Nine years ago, Peace Boat established a program in which A-bomb survivors visit various countries in a large passenger ship and talk about their A-bomb experiences. Since then, the organization has helped bolster the momentum for banning nuclear weapons. While Mr. Kawasaki recognizes the powerful presence of the A-bomb survivors in talking about the inhumane nature of nuclear weapons through their own experiences, he also notes that their physical strength has been in gradual decline since the average age of the survivors reached 80.

For that reason alone, Mr. Kawasaki agrees with the non-nuclear nations that have been leading the conference talks and seeking an early consensus on a nuclear ban treaty. The idea, he said, is to first put the treaty into force, have it help establish the universal norm that nuclear weapons are inhumane and that they must never be used, and then induce the nuclear weapon states to join the treaty, too. He emphasized that a key part of this process involves creating a treaty that is fully on the side of the A-bomb survivors and can motivate the people of the world to work for the nuclear ban until all nations participate in the treaty.

However, along with the United States, Russia, and other countries that hold nuclear weapons, nations like Japan, which depend on the U.S. nuclear umbrella for its security, have refused to even take part in the treaty talks. Some Japanese experts on nuclear issues have deep-seated doubts about whether the treaty can be implemented in an effective manner and whether all the countries of the world would actually join the treaty. Still, Japanese NGOs taking part in the conference have been seeking ways to overcome this dilemma.

The Peace Depot, an NPO based in the city of Yokohama, issued a written statement with the appeal to all nations of the importance of pursuing nuclear-free zones along with a treaty prohibiting nuclear weapons. The organization points to the situation in Northeast Asia, in particular. The idea is that creating a nuclear-free zone in Northeast Asia would be a way to resolve the problem of North Korea’s nuclear and missile development program, which has been cited as the main reason for the reluctance of the United States, Japan, and other nations to participate in the U.N. talks.

From Hiroshima, Yasuyoshi Komizo, the chairperson of the Hiroshima Peace Culture Foundation, took part in the conference as the representative of Mayors for Peace (for which Hiroshima Mayor Kazumi Matsui serves as president). Mr. Komizo stressed that, to bring the nuclear powers into the negotiations, it is vital to pursue verification measures which will ensure that all nations have eliminated their nuclear arsenals.
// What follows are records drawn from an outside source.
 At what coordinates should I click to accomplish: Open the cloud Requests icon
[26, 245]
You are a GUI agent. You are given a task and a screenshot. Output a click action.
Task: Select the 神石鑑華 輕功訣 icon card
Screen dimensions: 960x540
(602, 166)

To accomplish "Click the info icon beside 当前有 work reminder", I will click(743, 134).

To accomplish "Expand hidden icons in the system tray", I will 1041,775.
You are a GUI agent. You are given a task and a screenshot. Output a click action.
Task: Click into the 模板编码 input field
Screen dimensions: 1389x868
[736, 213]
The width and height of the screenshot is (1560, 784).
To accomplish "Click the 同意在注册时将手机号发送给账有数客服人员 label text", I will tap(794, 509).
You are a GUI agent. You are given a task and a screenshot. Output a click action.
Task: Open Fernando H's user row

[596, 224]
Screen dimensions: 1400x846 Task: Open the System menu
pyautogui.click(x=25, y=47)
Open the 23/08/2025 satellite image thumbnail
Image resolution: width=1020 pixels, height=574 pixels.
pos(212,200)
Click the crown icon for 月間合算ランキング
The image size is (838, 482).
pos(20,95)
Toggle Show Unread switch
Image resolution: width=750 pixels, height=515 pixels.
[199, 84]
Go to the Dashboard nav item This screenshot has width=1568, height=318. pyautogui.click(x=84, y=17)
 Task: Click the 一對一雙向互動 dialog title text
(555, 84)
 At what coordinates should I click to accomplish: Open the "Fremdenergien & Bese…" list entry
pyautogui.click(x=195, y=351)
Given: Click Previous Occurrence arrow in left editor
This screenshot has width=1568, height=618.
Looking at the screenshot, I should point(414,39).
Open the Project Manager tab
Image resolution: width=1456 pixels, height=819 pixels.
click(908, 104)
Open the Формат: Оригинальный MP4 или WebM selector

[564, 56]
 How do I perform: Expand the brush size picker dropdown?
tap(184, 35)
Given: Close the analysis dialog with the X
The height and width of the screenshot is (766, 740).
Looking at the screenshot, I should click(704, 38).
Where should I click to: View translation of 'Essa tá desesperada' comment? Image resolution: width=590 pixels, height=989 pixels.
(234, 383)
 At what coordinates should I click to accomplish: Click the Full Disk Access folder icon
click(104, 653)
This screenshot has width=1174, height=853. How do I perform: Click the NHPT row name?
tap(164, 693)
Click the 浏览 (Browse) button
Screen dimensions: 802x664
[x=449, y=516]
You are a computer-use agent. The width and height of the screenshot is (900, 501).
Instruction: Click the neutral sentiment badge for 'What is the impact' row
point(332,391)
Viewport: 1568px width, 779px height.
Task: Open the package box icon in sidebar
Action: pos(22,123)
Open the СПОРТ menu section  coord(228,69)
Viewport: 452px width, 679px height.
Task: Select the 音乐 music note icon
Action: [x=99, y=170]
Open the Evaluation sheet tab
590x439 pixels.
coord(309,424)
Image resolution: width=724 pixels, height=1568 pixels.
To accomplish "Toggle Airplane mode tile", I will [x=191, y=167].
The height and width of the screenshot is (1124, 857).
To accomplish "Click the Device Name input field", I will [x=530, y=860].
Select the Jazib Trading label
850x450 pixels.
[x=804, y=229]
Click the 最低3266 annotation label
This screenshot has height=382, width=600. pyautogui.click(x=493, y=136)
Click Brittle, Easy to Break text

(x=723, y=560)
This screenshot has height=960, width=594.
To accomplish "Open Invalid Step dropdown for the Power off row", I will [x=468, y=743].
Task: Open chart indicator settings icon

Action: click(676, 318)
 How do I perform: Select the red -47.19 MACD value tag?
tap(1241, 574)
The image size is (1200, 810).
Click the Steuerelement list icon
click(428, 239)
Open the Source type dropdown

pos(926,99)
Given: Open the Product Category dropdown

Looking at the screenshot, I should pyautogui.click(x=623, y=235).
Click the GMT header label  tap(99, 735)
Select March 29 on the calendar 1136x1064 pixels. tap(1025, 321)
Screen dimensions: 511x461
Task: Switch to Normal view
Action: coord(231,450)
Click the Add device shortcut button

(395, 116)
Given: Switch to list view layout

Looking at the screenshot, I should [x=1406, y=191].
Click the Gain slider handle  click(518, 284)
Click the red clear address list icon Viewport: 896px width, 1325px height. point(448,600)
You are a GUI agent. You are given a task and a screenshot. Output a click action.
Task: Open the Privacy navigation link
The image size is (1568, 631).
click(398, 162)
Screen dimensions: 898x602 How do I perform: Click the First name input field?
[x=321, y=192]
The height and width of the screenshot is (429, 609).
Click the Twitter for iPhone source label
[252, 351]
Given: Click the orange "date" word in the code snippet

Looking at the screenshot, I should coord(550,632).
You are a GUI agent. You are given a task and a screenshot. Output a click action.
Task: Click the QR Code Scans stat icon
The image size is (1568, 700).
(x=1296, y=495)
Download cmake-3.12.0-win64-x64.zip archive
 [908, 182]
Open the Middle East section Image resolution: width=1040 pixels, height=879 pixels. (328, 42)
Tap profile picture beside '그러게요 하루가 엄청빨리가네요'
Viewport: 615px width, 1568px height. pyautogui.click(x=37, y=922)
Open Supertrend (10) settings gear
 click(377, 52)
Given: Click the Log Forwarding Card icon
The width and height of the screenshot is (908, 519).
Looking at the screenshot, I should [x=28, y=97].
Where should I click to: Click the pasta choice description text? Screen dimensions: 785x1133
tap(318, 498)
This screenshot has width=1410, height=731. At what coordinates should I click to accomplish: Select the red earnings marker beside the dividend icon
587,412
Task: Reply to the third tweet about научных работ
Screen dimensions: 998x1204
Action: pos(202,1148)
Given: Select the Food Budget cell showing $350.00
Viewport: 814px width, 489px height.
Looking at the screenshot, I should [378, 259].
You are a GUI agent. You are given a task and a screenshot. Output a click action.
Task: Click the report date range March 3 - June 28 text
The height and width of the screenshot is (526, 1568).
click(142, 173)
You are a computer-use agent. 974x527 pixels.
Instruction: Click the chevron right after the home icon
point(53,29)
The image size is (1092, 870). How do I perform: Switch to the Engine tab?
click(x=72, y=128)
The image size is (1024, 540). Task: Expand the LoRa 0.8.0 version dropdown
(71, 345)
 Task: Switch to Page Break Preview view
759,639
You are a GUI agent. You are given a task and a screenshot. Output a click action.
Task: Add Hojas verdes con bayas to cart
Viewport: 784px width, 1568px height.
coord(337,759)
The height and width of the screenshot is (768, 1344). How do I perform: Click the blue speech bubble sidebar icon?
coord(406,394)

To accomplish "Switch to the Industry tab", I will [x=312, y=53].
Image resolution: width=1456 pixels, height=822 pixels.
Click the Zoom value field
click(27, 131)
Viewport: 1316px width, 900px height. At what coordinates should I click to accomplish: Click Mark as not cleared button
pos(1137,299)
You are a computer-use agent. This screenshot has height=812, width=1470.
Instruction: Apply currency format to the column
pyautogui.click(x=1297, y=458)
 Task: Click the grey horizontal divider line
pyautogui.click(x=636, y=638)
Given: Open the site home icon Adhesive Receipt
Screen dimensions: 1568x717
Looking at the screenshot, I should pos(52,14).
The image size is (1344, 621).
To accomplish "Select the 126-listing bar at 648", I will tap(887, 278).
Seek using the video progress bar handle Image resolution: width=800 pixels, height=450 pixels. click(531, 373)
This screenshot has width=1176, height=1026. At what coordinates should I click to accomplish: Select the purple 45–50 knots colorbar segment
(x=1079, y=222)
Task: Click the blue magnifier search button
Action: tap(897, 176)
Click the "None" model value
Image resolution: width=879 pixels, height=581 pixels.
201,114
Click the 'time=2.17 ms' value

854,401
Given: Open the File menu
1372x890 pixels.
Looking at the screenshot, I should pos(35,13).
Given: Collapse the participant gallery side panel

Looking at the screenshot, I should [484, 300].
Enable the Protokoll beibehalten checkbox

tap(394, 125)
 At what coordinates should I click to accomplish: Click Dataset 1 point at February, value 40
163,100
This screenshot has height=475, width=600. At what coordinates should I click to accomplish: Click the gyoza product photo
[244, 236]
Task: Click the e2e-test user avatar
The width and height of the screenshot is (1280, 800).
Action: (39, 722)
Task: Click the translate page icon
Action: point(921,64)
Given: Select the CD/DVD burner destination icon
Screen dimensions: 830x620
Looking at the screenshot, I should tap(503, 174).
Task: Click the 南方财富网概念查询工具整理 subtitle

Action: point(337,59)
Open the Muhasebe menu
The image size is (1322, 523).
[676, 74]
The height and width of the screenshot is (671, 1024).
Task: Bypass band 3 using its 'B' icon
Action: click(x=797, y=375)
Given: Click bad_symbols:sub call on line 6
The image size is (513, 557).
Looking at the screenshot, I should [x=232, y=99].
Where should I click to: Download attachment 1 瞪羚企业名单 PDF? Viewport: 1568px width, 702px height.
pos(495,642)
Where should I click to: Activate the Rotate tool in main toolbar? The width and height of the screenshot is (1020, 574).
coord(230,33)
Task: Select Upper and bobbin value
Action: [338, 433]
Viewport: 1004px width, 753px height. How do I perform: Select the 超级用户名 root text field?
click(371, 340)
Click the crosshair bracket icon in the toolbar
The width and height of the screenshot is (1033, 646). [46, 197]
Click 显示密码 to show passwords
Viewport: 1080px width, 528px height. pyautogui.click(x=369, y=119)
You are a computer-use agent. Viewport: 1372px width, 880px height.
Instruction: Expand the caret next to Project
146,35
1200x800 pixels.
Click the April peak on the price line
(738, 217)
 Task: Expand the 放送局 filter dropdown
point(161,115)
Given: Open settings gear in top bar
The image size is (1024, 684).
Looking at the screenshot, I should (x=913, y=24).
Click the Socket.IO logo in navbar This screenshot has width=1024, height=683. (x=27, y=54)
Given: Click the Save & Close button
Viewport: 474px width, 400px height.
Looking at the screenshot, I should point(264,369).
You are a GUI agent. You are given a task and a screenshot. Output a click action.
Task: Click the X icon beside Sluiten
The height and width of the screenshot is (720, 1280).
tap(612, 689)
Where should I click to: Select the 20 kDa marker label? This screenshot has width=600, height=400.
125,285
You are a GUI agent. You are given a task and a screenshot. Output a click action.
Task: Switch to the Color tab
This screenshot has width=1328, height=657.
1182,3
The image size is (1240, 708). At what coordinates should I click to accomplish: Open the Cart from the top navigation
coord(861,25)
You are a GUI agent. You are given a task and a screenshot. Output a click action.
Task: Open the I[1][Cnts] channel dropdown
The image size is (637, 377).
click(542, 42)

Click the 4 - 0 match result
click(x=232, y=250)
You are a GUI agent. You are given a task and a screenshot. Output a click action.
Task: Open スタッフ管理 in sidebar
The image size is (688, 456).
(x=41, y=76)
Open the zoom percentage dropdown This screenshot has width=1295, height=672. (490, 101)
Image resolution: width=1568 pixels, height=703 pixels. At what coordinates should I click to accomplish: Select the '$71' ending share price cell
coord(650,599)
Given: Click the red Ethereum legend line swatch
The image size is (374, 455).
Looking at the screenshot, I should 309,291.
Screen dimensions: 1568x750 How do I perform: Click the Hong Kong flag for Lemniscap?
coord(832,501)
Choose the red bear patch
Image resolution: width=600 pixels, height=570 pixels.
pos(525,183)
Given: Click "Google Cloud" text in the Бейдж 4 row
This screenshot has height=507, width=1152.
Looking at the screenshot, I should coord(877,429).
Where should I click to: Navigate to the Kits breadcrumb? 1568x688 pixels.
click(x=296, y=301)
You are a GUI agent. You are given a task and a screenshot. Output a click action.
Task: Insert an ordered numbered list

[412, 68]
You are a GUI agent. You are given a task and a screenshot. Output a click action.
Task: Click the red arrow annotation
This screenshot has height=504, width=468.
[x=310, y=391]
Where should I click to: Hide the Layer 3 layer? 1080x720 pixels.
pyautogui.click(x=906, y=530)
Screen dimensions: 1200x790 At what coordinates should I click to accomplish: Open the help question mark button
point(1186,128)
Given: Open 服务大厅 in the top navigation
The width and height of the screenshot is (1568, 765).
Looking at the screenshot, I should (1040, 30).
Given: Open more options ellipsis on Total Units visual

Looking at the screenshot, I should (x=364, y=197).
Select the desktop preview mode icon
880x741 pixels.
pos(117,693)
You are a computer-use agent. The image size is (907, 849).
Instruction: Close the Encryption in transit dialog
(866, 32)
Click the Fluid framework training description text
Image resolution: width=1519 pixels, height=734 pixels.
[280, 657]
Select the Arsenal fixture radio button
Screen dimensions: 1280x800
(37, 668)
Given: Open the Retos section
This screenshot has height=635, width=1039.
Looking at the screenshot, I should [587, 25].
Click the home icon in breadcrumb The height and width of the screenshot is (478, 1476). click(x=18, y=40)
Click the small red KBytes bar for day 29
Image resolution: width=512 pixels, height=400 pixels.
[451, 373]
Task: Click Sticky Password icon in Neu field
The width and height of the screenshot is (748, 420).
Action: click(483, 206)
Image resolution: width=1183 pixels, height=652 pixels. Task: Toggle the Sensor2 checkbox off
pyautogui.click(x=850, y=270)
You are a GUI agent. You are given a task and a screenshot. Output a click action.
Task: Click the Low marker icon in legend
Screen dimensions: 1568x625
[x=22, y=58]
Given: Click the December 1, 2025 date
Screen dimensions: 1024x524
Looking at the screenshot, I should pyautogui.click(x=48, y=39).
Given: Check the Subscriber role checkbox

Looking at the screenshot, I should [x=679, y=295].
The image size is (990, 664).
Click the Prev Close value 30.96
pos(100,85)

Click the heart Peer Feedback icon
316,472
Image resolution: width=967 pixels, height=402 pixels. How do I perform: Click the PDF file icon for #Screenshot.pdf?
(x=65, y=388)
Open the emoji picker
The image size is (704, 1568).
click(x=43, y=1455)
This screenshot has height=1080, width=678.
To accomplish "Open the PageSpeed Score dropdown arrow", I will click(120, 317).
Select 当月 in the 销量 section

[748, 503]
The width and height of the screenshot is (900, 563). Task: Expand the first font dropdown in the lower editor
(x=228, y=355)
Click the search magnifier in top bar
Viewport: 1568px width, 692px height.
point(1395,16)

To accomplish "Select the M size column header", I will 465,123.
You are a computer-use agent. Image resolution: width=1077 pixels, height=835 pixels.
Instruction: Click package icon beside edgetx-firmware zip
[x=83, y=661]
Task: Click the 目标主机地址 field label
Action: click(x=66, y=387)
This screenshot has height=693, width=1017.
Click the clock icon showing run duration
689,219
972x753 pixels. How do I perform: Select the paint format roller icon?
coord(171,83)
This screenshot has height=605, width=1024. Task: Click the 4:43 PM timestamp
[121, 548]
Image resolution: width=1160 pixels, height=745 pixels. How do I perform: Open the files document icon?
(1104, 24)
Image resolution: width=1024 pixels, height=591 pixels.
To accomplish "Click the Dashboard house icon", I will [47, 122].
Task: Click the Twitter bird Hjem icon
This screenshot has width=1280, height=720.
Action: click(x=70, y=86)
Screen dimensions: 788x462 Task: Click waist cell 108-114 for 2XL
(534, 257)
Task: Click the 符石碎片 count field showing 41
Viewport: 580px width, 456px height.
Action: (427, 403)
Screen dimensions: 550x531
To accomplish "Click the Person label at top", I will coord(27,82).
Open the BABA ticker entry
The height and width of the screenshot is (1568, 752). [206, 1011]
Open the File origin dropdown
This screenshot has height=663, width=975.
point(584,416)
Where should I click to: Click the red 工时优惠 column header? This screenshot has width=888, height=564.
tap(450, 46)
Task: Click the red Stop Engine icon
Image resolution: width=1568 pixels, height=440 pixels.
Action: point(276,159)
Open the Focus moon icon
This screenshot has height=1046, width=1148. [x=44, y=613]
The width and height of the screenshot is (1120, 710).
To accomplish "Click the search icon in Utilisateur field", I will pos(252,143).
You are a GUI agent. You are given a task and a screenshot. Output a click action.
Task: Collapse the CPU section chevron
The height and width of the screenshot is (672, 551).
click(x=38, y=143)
This key step is based on the reality that the nuclear weapon states will not be willing to relinquish their nuclear arms unless they can verify that other countries have also done away with their weapons.

At this first round of talks, citizens from Japan, the only nation to have suffered nuclear attack, were proactively involved. Some of the conference participants have long had feelings of frustration with the Japanese government, which should have assumed a leading role in the negotiations. Diplomatic sources note, however, that the Japanese government says it has collected information and consulted with some of the participating nations separately from the talks.

An international norm that reflects the deep desire of the A-bomb survivors that “No one else should ever suffer as we have” is set to be established without the participation of the Japanese government and spread across the world. The nuclear ban treaty currently being crafted is expected to be adopted by July 7 when the next round of U.N. talks closes. As Mr. Fujimori left New York, he headed home with both hopes for a nuclear-free world and resentment toward the Japanese government.